Clovis apprécia l'enthousiasme de son meilleur
ami :
– Toi et moi avons gagné trois amies. Nous avons
beaucoup de chance.
– Ouais, acquiesça Léo qui fit une grimace :
Leïa a l'air d'adorer les biscuits.
– Alors tu es bien décidé ? On les invite samedi
à la cabane pour fêter ton anniversaire.
Un large sourire apparut sur le visage de Léo.
– Ouais, je rajouterai deux paquets de biscuits.
Julie, Alicia et Leïa traversèrent le jardin de Léo et s'arrêtèrent
pour contempler la cabane sur pilotis. Elle enserrait, entre ses
planches, un chêne qui étendait au-dessus d'elle ses grosses branches
pour l'abriter du soleil. Sur l'une d'elles une flèche en carton avait
été rajoutée et elle portait les mots : Bienvenue chez Léo.
– Quel endroit de rêve pour jouer et s'amuser ! s'écria Julie, ravie.
– Pour faire ses devoirs et apprendre ses
leçons, dit Alicia et les trois amies éclatèrent de rire.
– Nous sommes là pour nous distraire, rappela
Leïa. J'ai apporté des fruits. Et vous deux ?
– Nous avons réussi à dénicher un puzzle de la
Maison de pain d'épices, avec Hansel et Gretel, dit Alicia.
– C'est le jeu idéal pour Léo, ajouta Julie.
A cet instant la porte de la cabane s'ouvrit et
Clovis sortit sur la plateforme pour les interpeller.
– Dépêchez-vous de monter, les filles ! Sinon
Léo va se jeter sur son gâteau d'anniversaire et il ne nous restera
plus rien à manger.
Les enfants se retrouvèrent à l'intérieur de la
cabane. Elle avait été décorée de ballons rouges, bleus et verts, et
sur une petite table trônait un gâteau portant dix bougies.
– Joyeux anniversaire ! s'écrièrent les enfants
et chacun offrit un cadeau.
Pendant que Léo ouvrait ses paquets, Alicia
s'adressa à Clovis.
– Le père de Léo a réalisé une magnifique
cabane, on dirait un palais bâti dans un chêne.
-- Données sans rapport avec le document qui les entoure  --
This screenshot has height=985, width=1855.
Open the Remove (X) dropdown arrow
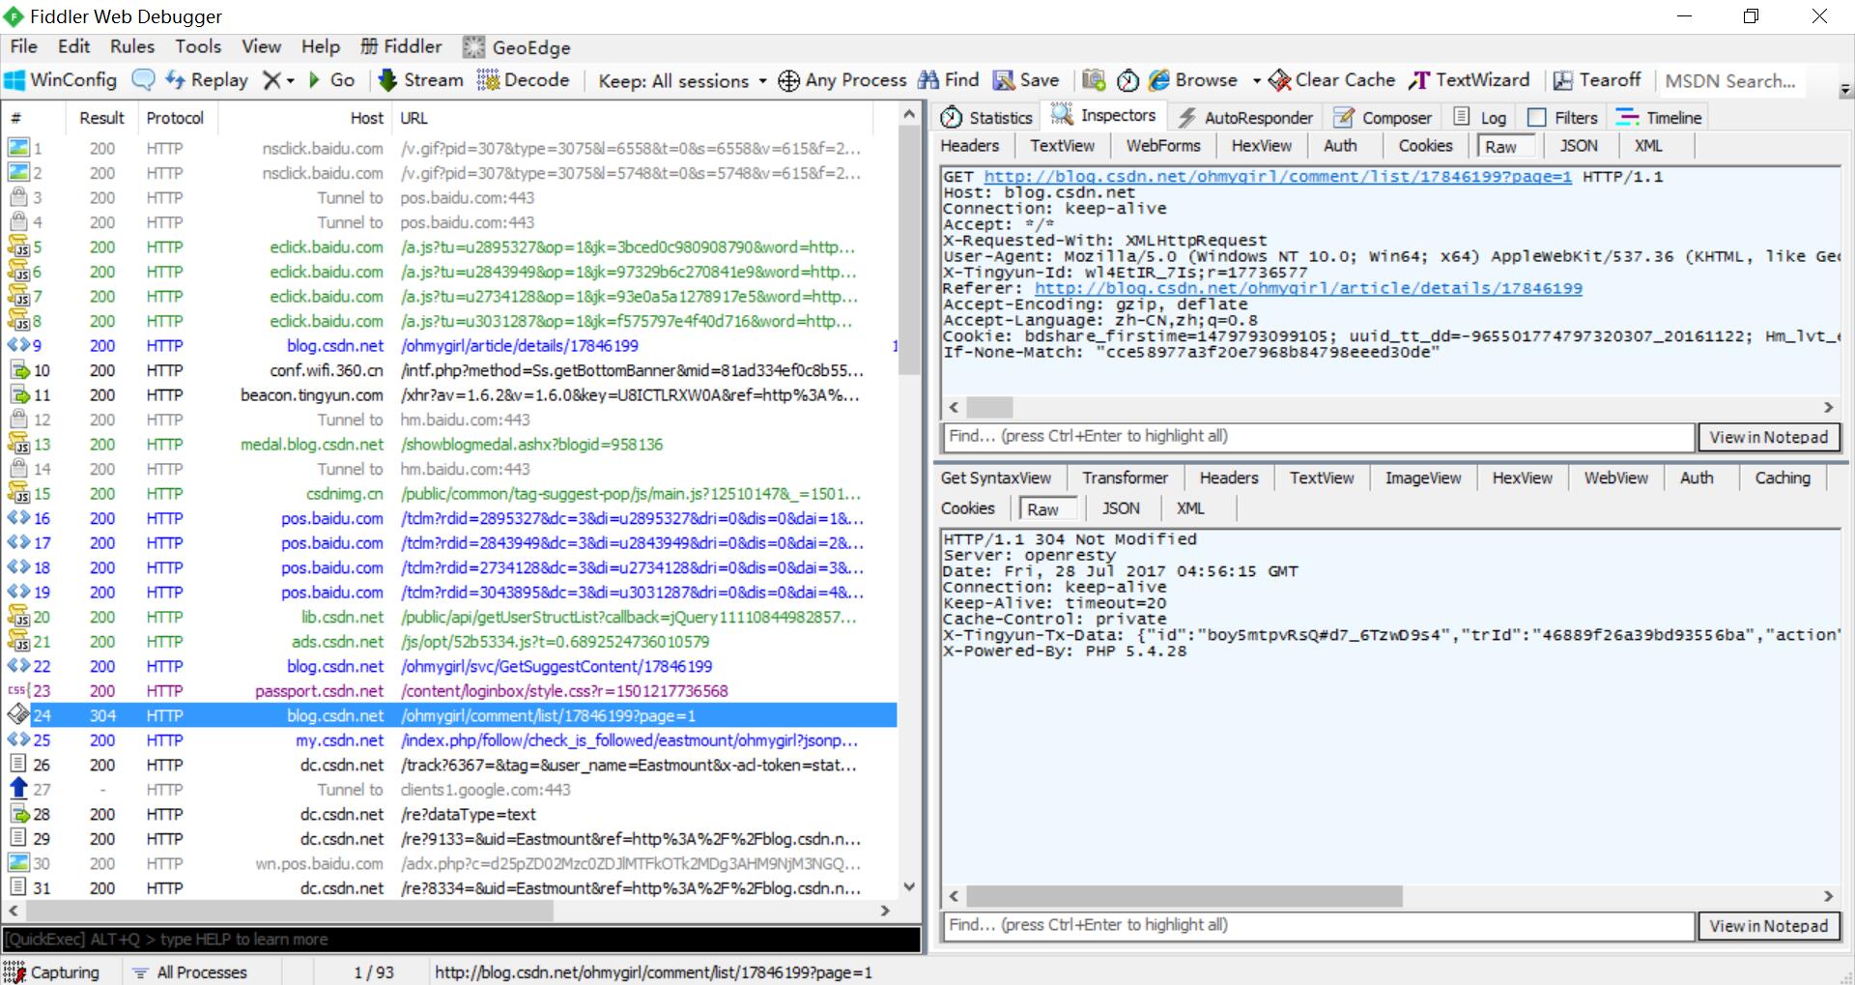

Qu'en penses-tu ?
– Euh, oui, Alicia.
Les yeux de la fillette se mirent à pétiller de
malice.
– Quel dommage que tes Feuillus ne soient pas
venus ! Et j'aurais amené mes Quilles.
Clovis parut ne plus trouver ses mots :
– Mes Feu... et tes.. euh...Quilles ? Je ne
comprends pas ?
– Tu préfères peut-être m'appeler «Cia», prince
Ovis ? J'ai adoré les champignons-coussins, c'était une idée géniale.
Clovis sut qu'il était démasqué.
– Comment as-tu découvert que c'était moi ?
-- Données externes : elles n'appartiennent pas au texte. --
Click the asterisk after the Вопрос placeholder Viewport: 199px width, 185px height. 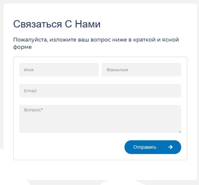click(x=42, y=110)
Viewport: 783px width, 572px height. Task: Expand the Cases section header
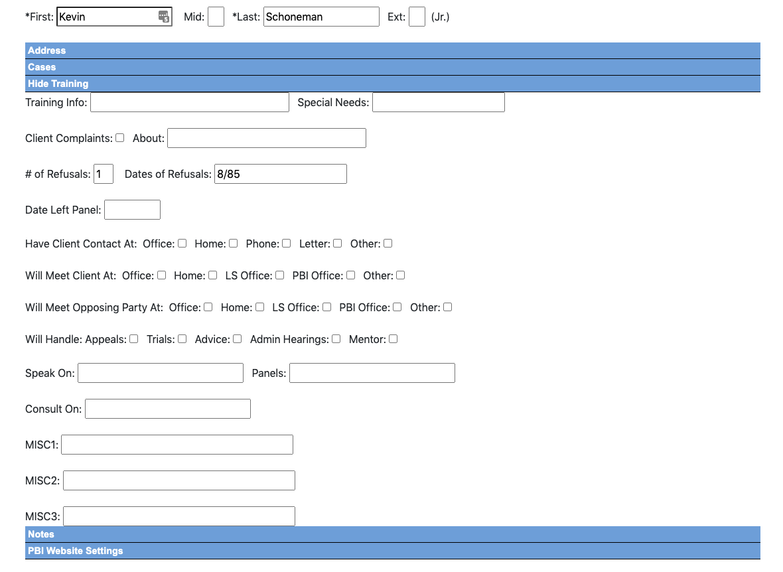(x=42, y=67)
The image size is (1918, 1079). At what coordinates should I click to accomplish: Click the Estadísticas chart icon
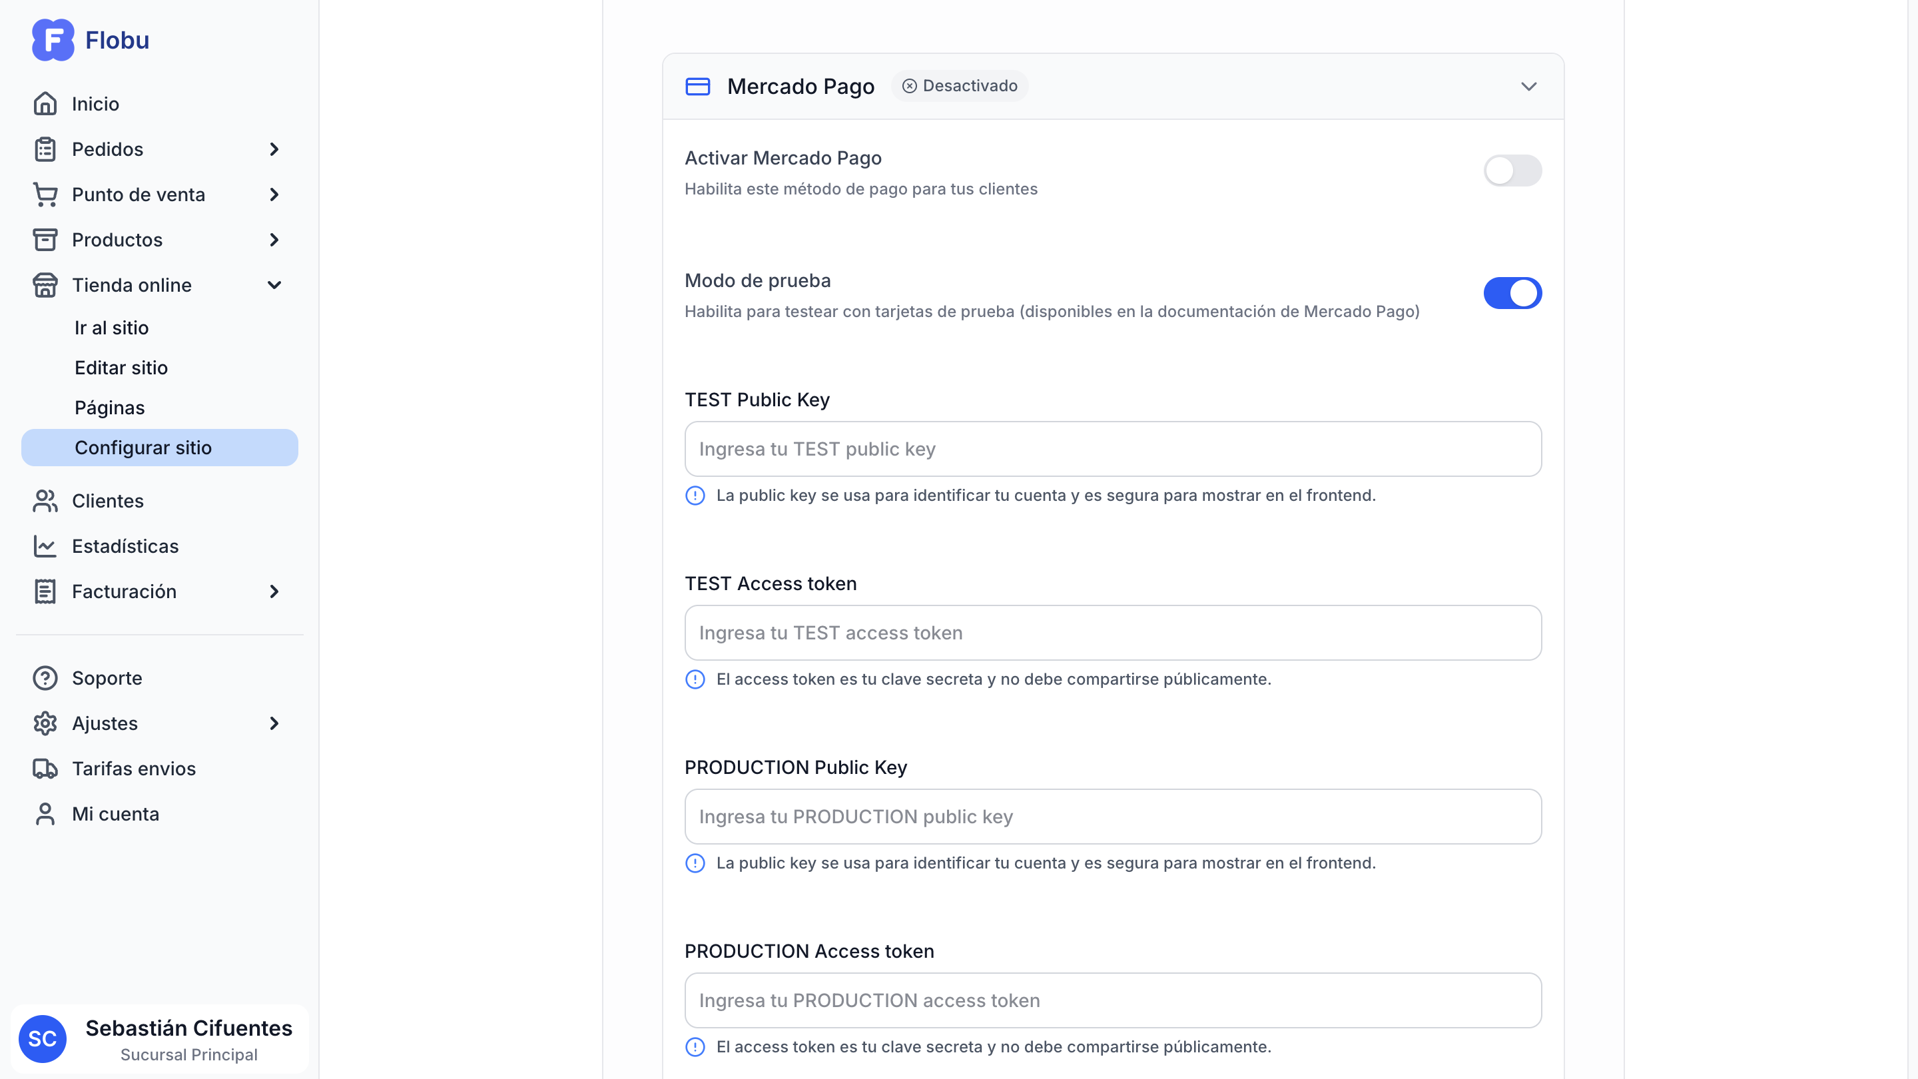click(x=45, y=547)
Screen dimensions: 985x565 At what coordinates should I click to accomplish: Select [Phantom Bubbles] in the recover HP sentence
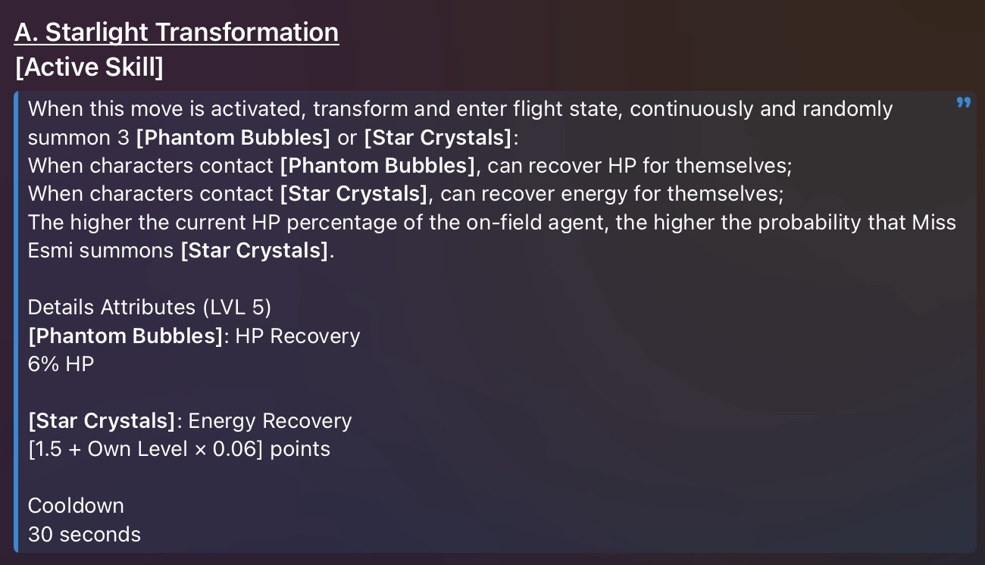tap(377, 166)
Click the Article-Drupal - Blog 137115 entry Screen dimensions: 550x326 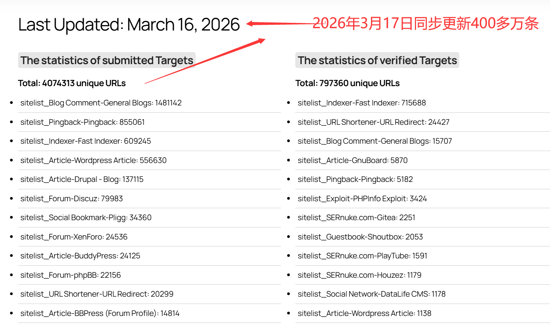(82, 179)
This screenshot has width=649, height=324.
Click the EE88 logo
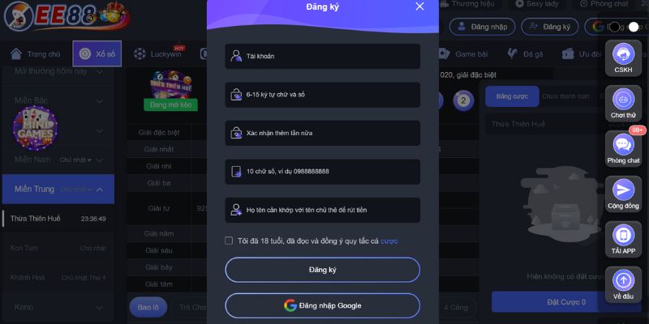[67, 16]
Alicia montra Léo en train de couper des parts
de son gâteau pour Julie et Leïa.
– Quand je recevais une lettre, l'enveloppe
était pleine de miettes de biscuits parfumés à la vanille ou à la
fraise. En classe, tout le monde sait que toi et Léo vous êtes
inséparables.
– Tu nous en veux, Alicia ?
– Oh non ! Grâce à vous deux j'ai plein d'amis
et mes parents m'adorent. Et en plus, d'ici quelques mois, j'aurai une
petite sœur. Désormais je suis la plus heureuse des filles.